Rubrica settimanale a cura di Laura Goria
Emma Stonex “I guardiani del faro” -Mondadori- euro 19,00
Che l’autrice Emma Stonex (nata nel Northamptonshire nel 1983) abbia un legame particolare con i fari e la loro magia è più che evidente; è sbocciato fin da quando era piccola e trascorreva le vacanze in Cornovaglia e sull’isola di Wight. Oggi vive con il marito e le 2 figlie a Bristol e, dopo un’importante esperienza come editor in una prestigiosa casa editrice, ha deciso di dedicarsi totalmente alla scrittura con questo romanzo che ha spopolato alla Fiera del libro di Francoforte.

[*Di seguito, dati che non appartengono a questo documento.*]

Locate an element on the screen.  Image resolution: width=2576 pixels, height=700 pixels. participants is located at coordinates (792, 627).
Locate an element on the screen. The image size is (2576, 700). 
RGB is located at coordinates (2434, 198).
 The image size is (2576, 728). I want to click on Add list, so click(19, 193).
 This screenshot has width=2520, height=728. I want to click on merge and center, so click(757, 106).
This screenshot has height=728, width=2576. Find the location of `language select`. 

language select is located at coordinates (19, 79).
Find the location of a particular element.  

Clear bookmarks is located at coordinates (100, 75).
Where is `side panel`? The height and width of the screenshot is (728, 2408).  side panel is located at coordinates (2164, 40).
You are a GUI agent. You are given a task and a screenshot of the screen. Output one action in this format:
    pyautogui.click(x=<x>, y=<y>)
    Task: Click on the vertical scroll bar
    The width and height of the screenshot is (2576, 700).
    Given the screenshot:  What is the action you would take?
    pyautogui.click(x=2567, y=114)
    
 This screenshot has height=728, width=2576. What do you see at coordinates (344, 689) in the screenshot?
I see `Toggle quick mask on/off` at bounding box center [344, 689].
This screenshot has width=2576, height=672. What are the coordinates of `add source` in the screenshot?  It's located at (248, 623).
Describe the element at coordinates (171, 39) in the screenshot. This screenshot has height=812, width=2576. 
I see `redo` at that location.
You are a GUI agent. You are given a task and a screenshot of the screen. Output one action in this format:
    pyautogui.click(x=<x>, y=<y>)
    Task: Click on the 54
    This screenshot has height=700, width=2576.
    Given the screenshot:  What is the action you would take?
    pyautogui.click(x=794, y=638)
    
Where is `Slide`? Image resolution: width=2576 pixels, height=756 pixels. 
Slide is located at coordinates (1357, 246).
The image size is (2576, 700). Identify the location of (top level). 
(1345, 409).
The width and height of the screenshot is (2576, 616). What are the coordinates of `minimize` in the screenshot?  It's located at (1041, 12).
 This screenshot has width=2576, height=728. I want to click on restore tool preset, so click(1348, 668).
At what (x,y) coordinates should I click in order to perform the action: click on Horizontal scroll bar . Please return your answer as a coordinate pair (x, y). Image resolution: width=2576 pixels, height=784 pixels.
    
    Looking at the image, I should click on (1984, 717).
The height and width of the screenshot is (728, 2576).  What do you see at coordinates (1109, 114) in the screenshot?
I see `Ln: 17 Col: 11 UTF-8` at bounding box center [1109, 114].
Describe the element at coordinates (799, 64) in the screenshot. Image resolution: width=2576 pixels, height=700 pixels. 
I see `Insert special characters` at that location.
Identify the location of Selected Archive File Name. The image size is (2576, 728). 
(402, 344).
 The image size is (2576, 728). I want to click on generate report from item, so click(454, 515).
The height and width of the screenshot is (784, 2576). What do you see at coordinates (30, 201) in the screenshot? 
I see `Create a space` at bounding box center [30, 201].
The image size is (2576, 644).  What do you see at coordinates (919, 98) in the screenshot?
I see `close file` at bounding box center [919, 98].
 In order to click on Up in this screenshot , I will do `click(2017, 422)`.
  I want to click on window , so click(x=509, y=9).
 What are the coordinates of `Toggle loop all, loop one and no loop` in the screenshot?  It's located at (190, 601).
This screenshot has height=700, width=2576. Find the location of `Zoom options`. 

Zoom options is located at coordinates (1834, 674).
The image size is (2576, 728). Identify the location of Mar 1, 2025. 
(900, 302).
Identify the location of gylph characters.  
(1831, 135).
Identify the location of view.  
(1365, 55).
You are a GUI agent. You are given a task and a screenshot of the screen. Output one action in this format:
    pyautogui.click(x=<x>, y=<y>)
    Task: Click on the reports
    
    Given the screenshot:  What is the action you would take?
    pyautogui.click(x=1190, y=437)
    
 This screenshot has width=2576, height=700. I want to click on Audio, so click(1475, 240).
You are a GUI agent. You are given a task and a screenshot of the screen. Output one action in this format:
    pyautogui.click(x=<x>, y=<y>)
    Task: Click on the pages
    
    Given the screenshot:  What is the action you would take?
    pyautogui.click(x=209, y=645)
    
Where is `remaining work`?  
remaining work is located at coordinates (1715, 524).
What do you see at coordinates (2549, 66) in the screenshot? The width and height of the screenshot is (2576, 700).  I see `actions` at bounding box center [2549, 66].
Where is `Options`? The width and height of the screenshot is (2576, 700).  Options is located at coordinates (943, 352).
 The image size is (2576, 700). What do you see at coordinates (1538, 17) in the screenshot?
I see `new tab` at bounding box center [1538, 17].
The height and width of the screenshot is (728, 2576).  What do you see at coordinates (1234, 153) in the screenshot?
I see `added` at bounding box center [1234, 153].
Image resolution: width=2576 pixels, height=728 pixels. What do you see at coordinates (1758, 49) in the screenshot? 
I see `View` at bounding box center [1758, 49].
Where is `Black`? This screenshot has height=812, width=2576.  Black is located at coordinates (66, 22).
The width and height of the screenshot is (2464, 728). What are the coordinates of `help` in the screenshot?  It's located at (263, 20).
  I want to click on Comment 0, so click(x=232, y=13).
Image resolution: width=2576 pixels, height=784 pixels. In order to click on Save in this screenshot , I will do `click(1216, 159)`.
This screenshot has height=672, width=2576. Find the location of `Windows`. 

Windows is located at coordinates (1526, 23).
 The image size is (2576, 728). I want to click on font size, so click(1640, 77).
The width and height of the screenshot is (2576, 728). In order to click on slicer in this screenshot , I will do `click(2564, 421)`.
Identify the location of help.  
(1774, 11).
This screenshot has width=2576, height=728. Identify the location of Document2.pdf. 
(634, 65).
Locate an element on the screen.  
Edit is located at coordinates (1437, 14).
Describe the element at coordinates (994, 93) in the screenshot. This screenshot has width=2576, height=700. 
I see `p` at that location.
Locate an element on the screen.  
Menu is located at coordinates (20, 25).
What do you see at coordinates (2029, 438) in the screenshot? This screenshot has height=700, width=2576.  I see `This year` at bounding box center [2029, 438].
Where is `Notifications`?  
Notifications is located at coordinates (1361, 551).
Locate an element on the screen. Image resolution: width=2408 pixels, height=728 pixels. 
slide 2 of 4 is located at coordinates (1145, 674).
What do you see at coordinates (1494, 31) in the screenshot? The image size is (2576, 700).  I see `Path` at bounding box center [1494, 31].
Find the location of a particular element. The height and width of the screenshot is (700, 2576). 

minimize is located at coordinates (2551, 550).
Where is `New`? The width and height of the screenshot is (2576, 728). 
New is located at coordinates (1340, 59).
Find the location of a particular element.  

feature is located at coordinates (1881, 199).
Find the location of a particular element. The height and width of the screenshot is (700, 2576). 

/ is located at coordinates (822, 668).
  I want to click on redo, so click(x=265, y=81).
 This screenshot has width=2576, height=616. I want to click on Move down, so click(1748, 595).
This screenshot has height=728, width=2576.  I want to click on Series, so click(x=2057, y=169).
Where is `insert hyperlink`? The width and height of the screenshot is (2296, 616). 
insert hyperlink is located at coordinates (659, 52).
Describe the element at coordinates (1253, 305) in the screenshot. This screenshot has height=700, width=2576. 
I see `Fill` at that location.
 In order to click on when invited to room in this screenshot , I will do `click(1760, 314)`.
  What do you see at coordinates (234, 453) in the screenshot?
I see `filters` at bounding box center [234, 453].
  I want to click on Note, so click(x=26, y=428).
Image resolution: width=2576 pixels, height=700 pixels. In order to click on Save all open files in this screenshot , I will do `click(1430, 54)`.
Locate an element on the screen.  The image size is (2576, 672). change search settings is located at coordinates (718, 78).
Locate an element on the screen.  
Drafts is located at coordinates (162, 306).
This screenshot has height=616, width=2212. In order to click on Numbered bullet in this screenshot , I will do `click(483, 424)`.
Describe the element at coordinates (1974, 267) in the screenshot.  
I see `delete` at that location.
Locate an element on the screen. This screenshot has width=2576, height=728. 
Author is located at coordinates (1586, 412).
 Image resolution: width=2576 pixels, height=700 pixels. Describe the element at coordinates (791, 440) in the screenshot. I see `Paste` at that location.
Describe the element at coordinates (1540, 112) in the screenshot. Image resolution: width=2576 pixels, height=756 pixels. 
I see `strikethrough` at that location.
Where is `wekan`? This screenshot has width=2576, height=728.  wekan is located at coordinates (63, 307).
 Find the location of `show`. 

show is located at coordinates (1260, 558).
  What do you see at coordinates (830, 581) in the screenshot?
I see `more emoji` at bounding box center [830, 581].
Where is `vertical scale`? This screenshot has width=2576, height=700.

Leggendolo capirete subito il perché di tanto successo. E’ una storia intrigante imbastita intorno alla solitudine, ai rimpianti, ai segreti e alle bugie che si dicono per mettere al riparo le persone che amiamo. E’ ispirato a un fatto di cronaca vero, la misteriosa e inspiegabile scomparsa dei 3 guardiani di un faro su un’isola della Scozia nel 1900.
A questo si è ispirata la scrittrice inglese che ha ambientato lo stesso fatto inquietante nel 1972 al largo della Cornovaglia, a 15 miglia di distanza da Land’s End (praticamente al confine estremo di quella parte di mondo), nel Faro di Maiden Rock, dove i 3 custodi di turno sembrano svaniti nel nulla.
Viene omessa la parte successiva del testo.